Aussi, avons-nous abandonné la pensée méditante au profit de la pensée finalisée.
Oui, c’est vrai, mais je parlerais plutôt de pensée calculante au détriment de la pensée méditante comme disait Heidegger. Les ingénieurs doivent davantage dire ce qu’ils font, ce qu’ils pensent de ce qu’ils font et aussi ce qu’ils pensent de ce qu’ils savent. Cela n’est pas une obligation, mais ils doivent le faire s’ils ont le goût à cela. Le poids des ingénieurs dans l’espace public devrait être renforcé, sinon on assiste à la mise en scène d’arguments idéologiques parfois complétement déconnectés de la réalité matérielle des choses dont on parle. C’est ce qu’on appelle l’effet de halo : personne ne juge la 5G à partir de sa réalité concrète et matérielle, mais le jugement qu’on en a provient du halo symbolique qu’elle rayonne. Quand un maire explique que la 5G permettra de regarder du porno en HD dans les cabines d’ascenseur, il diffuse un halo symbolique. Si on dit qu’elle permettra de réaliser des opérations à distance, c’est un autre halo symbolique. En réalité, notre jugement politique sur la 5G est déterminé par le halo de référence que l’on va choisir. La réalité même de la 5G devient ainsi secondaire. Or, les ingénieurs sont là pour dire la réalité technique et matérielle quitte à ce que les gens soient libres d’avoir un jugement, mais au moins qu’on soit capable de savoir de quoi on parle.
Pourquoi a-t-on perdu le véritable sens de l’innovation, celui lié au progrès ?

Données de localisation des mots et des éléments:
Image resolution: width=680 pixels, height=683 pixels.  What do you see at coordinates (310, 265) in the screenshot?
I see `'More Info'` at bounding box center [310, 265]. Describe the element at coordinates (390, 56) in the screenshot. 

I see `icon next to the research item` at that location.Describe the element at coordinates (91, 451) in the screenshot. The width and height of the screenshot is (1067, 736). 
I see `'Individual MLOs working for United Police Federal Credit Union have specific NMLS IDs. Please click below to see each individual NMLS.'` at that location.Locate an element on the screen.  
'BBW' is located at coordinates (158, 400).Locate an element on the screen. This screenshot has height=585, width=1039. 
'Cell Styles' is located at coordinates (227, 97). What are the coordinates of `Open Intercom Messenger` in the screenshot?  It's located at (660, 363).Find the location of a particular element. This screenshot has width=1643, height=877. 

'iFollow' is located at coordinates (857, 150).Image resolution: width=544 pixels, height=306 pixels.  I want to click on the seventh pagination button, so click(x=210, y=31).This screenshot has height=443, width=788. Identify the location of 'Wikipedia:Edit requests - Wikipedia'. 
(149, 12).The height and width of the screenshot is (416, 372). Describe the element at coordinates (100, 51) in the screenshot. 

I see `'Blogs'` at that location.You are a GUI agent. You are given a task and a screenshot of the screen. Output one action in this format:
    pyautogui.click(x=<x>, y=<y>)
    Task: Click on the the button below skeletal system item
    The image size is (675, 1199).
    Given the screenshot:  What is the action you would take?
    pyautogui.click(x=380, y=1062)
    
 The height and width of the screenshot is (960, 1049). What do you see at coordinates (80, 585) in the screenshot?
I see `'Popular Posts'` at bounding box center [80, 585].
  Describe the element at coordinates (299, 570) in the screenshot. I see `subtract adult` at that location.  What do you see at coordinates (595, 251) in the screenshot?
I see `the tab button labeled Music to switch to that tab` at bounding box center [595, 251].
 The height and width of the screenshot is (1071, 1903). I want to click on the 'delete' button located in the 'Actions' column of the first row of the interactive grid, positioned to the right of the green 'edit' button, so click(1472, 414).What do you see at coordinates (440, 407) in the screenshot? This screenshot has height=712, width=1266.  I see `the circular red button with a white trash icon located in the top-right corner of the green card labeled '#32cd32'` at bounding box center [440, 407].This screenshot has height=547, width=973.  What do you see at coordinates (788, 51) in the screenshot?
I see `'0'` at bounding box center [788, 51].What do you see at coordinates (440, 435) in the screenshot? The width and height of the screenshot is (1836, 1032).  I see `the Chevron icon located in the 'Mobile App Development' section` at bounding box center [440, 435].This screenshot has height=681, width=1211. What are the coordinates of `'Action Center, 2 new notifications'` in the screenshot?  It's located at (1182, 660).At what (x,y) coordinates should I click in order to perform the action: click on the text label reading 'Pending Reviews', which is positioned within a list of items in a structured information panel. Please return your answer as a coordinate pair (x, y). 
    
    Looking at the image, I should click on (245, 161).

Objectif: Dans l'extrait fourni, quel nom donne-t-on au fait de juger la 5G d'après le halo symbolique qu'elle rayonne plutôt que d'après sa réalité concrète et matérielle ?

Problème résolu: L'effet de halo.